Abstract:Retrieval-Augmented Generation (RAG) systems for Large Language Models (LLMs) hold promise in knowledge-intensive tasks but face limitations in complex multi-step reasoning. While recent methods have integrated RAG with chain-of-thought reasoning or test-time search using Process Reward Models (PRMs), these approaches encounter challenges such as a lack of explanations, bias in PRM training data, early-step bias in PRM scores, and insufficient post-training optimization of reasoning potential.
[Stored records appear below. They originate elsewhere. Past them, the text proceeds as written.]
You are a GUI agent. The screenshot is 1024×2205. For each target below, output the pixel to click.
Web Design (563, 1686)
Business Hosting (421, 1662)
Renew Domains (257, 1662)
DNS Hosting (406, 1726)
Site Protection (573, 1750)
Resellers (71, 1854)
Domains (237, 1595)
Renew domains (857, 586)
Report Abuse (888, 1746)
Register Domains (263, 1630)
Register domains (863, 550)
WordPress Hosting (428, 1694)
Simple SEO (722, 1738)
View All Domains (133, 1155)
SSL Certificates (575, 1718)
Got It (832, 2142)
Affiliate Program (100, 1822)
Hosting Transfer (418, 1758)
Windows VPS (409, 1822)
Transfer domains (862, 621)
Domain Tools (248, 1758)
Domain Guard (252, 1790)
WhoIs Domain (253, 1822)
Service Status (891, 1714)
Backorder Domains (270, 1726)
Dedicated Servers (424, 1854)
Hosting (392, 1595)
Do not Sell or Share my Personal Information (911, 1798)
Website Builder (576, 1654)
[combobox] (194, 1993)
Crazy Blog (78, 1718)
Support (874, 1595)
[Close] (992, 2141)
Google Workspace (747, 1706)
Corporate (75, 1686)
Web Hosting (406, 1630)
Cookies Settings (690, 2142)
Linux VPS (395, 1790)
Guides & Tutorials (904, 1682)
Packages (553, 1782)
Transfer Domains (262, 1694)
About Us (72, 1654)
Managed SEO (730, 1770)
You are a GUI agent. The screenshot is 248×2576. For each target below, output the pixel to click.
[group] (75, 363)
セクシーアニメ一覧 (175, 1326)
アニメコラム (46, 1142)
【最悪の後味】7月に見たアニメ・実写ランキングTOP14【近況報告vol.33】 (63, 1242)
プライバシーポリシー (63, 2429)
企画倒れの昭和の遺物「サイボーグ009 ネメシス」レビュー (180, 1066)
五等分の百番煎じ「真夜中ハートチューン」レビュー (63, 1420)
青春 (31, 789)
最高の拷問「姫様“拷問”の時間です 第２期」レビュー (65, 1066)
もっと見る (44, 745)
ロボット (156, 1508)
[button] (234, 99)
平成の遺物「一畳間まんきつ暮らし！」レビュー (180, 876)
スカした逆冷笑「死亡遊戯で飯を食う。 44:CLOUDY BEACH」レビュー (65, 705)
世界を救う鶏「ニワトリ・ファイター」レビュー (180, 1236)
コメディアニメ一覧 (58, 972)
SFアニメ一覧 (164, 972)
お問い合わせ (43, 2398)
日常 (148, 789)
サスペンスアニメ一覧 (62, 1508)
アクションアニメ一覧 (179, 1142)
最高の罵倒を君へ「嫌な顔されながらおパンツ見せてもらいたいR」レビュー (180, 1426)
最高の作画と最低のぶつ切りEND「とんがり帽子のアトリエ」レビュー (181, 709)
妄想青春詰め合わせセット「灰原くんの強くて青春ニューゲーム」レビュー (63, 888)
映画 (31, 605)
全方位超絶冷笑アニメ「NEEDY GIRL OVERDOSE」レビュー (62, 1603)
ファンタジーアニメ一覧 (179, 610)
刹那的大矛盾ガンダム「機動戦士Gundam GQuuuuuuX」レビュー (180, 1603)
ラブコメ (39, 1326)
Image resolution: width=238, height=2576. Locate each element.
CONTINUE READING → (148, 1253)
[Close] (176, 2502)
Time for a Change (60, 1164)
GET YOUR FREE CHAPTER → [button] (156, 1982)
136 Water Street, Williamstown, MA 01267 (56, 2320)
To address these issues, we propose Retrieval-Augmented Reasoning through Trustworthy Process Rewarding (ReARTeR), a framework that enhances RAG systems' reasoning capabilities through post-training and test-time scaling. At test time, ReARTeR introduces Trustworthy Process Rewarding via a Process Reward Model for accurate scalar scoring and a Process Explanation Model (PEM) for generating natural language explanations, enabling step refinement. During post-training, it utilizes Monte Carlo Tree Search guided by Trustworthy Process Rewarding to collect high-quality step-level preference data, optimized through Iterative Preference Optimization. ReARTeR addresses three core challenges: (1) misalignment between PRM and PEM, tackled through off-policy preference learning; (2) bias in PRM training data, mitigated by balanced annotation methods and stronger annotations for challenging examples; and (3) early-step bias in PRM, resolved through a temporal-difference-based look-ahead search strategy. Experimental results on multi-step reasoning benchmarks demonstrate significant improvements, underscoring ReARTeR's potential to advance the reasoning capabilities of RAG systems.